Records shown:
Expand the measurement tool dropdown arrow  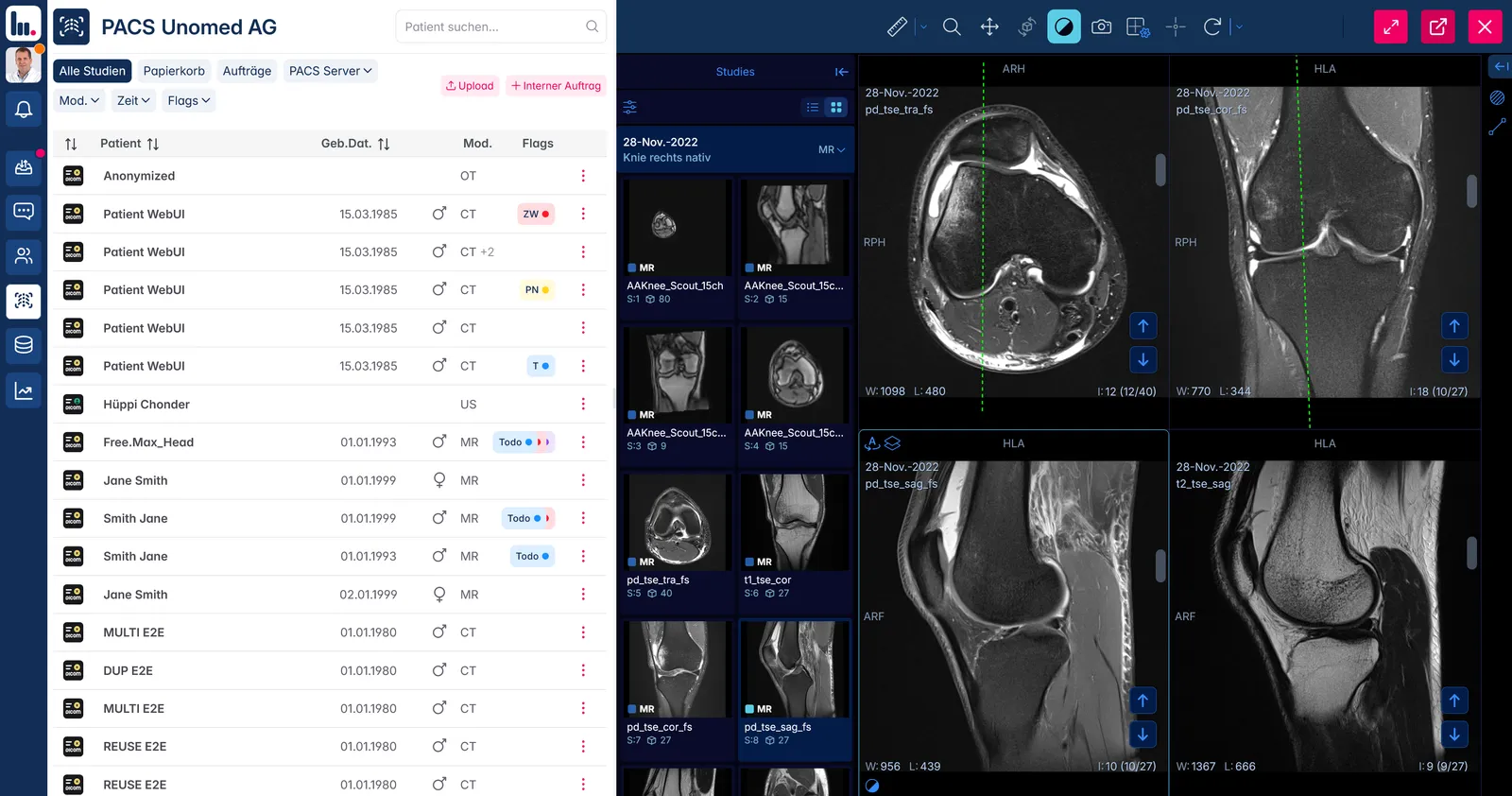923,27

* * *

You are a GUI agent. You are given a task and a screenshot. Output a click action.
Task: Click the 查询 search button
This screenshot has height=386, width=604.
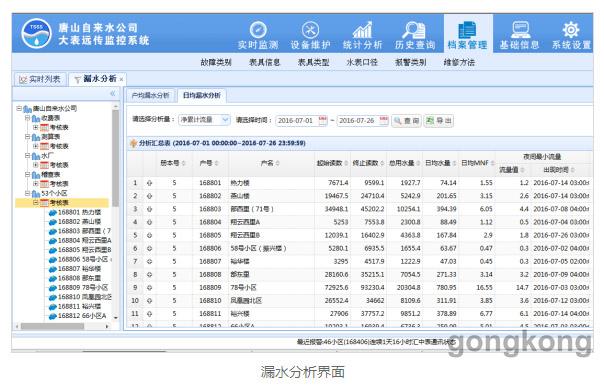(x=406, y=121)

* * *

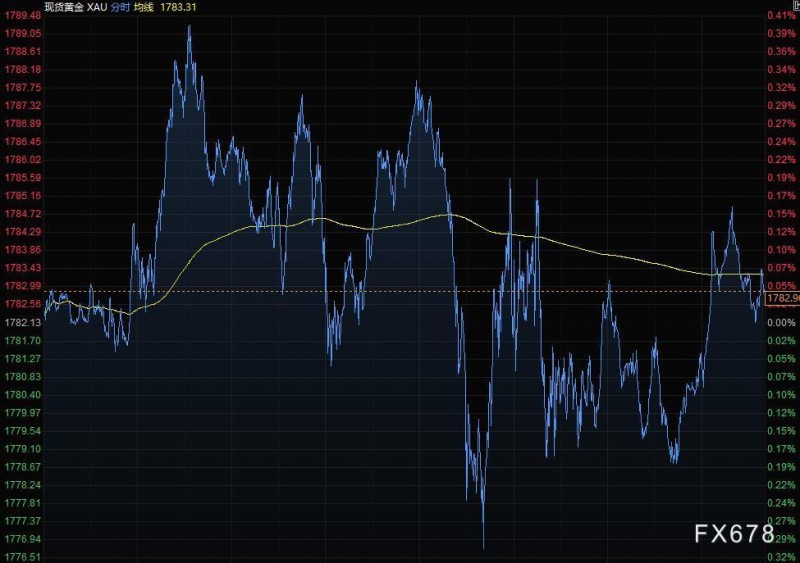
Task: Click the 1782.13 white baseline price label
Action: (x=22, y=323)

Objective: Format everything from the line containing "You are a GUI" down to the line containing "(x=406, y=121)" as a two-column CSV with columns named task and value. Give one row per item, put each field in quotes, replace line breaks with spaces, and omit the pictures.

Exercise result:
task,value
"You are a GUI agent. You are given a task and a screenshot. Output a click action. Task: Click the 查询 search button This screenshot has height=386, width=604.","(x=406, y=121)"